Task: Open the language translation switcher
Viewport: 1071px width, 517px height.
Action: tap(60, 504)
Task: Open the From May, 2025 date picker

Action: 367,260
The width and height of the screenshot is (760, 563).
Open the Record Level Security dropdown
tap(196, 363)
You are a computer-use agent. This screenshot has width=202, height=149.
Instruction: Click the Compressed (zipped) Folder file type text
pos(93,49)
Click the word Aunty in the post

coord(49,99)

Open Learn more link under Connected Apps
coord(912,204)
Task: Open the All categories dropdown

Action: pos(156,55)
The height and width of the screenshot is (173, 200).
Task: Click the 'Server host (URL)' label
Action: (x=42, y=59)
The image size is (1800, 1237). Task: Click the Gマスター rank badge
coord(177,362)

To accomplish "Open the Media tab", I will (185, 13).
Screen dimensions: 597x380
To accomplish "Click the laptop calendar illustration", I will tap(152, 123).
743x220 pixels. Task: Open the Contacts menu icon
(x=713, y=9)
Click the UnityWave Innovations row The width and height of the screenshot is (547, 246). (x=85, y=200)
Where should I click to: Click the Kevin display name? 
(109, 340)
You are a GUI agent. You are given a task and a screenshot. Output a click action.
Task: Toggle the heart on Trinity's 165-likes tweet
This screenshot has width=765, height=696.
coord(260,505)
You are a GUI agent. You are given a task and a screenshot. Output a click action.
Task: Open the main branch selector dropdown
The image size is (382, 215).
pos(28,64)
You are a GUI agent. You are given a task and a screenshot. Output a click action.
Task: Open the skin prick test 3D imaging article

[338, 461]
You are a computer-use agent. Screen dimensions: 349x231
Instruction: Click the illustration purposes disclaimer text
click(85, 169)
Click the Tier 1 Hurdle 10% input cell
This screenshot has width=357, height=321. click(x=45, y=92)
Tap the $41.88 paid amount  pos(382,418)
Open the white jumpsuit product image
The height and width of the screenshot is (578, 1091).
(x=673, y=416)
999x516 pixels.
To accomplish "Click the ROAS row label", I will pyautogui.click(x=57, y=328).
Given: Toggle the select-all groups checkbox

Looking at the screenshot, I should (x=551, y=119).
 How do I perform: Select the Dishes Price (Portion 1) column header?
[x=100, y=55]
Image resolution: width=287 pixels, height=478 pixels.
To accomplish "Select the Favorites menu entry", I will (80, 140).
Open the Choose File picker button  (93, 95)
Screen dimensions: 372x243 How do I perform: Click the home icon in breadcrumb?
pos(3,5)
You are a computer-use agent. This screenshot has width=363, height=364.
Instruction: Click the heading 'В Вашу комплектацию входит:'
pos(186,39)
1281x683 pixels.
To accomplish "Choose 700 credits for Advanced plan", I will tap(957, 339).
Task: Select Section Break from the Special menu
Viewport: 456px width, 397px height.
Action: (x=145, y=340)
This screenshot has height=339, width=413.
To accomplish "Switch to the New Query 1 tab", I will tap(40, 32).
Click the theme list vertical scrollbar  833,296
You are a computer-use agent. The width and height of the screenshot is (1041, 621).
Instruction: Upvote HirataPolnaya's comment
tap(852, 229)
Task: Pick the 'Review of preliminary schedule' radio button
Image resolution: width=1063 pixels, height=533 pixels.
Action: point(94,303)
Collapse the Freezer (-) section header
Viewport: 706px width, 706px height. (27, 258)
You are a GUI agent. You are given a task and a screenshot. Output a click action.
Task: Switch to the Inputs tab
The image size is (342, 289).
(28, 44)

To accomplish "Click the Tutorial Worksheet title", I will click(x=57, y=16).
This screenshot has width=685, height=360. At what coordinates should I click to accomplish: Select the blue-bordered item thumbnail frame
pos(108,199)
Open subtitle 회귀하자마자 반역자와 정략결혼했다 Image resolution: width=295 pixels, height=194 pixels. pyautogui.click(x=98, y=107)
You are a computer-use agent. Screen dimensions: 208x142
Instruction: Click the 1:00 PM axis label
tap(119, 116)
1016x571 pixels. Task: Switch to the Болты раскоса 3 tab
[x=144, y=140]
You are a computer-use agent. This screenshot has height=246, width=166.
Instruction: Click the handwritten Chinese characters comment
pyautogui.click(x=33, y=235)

· · · · ·

▸ **WHAT IS EXPECTED**: Repeat the material exactly, please, so that each line matches its source.

▸ **RESULT**:
Task: Open the language translation switcher
Viewport: 1071px width, 517px height.
Action: tap(60, 504)
Task: Open the From May, 2025 date picker

Action: 367,260
The width and height of the screenshot is (760, 563).
Open the Record Level Security dropdown
tap(196, 363)
You are a computer-use agent. This screenshot has width=202, height=149.
Instruction: Click the Compressed (zipped) Folder file type text
pos(93,49)
Click the word Aunty in the post

coord(49,99)

Open Learn more link under Connected Apps
coord(912,204)
Task: Open the All categories dropdown

Action: pos(156,55)
The height and width of the screenshot is (173, 200).
Task: Click the 'Server host (URL)' label
Action: (x=42, y=59)
The image size is (1800, 1237). Task: Click the Gマスター rank badge
coord(177,362)

To accomplish "Open the Media tab", I will (185, 13).
Screen dimensions: 597x380
To accomplish "Click the laptop calendar illustration", I will tap(152, 123).
743x220 pixels. Task: Open the Contacts menu icon
(x=713, y=9)
Click the UnityWave Innovations row The width and height of the screenshot is (547, 246). (x=85, y=200)
Where should I click to: Click the Kevin display name? 
(109, 340)
You are a GUI agent. You are given a task and a screenshot. Output a click action.
Task: Toggle the heart on Trinity's 165-likes tweet
This screenshot has width=765, height=696.
coord(260,505)
You are a GUI agent. You are given a task and a screenshot. Output a click action.
Task: Open the main branch selector dropdown
The image size is (382, 215).
pos(28,64)
You are a GUI agent. You are given a task and a screenshot. Output a click action.
Task: Open the skin prick test 3D imaging article

[338, 461]
You are a computer-use agent. Screen dimensions: 349x231
Instruction: Click the illustration purposes disclaimer text
click(85, 169)
Click the Tier 1 Hurdle 10% input cell
This screenshot has width=357, height=321. click(x=45, y=92)
Tap the $41.88 paid amount  pos(382,418)
Open the white jumpsuit product image
The height and width of the screenshot is (578, 1091).
(x=673, y=416)
999x516 pixels.
To accomplish "Click the ROAS row label", I will pyautogui.click(x=57, y=328).
Given: Toggle the select-all groups checkbox

Looking at the screenshot, I should (x=551, y=119).
 How do I perform: Select the Dishes Price (Portion 1) column header?
[x=100, y=55]
Image resolution: width=287 pixels, height=478 pixels.
To accomplish "Select the Favorites menu entry", I will (80, 140).
Open the Choose File picker button  (93, 95)
Screen dimensions: 372x243 How do I perform: Click the home icon in breadcrumb?
pos(3,5)
You are a computer-use agent. This screenshot has width=363, height=364.
Instruction: Click the heading 'В Вашу комплектацию входит:'
pos(186,39)
1281x683 pixels.
To accomplish "Choose 700 credits for Advanced plan", I will tap(957, 339).
Task: Select Section Break from the Special menu
Viewport: 456px width, 397px height.
Action: (x=145, y=340)
This screenshot has height=339, width=413.
To accomplish "Switch to the New Query 1 tab", I will tap(40, 32).
Click the theme list vertical scrollbar  833,296
You are a computer-use agent. The width and height of the screenshot is (1041, 621).
Instruction: Upvote HirataPolnaya's comment
tap(852, 229)
Task: Pick the 'Review of preliminary schedule' radio button
Image resolution: width=1063 pixels, height=533 pixels.
Action: point(94,303)
Collapse the Freezer (-) section header
Viewport: 706px width, 706px height. (27, 258)
You are a GUI agent. You are given a task and a screenshot. Output a click action.
Task: Switch to the Inputs tab
The image size is (342, 289).
(28, 44)

To accomplish "Click the Tutorial Worksheet title", I will click(x=57, y=16).
This screenshot has width=685, height=360. At what coordinates should I click to accomplish: Select the blue-bordered item thumbnail frame
pos(108,199)
Open subtitle 회귀하자마자 반역자와 정략결혼했다 Image resolution: width=295 pixels, height=194 pixels. pyautogui.click(x=98, y=107)
You are a computer-use agent. Screen dimensions: 208x142
Instruction: Click the 1:00 PM axis label
tap(119, 116)
1016x571 pixels. Task: Switch to the Болты раскоса 3 tab
[x=144, y=140]
You are a computer-use agent. This screenshot has height=246, width=166.
Instruction: Click the handwritten Chinese characters comment
pyautogui.click(x=33, y=235)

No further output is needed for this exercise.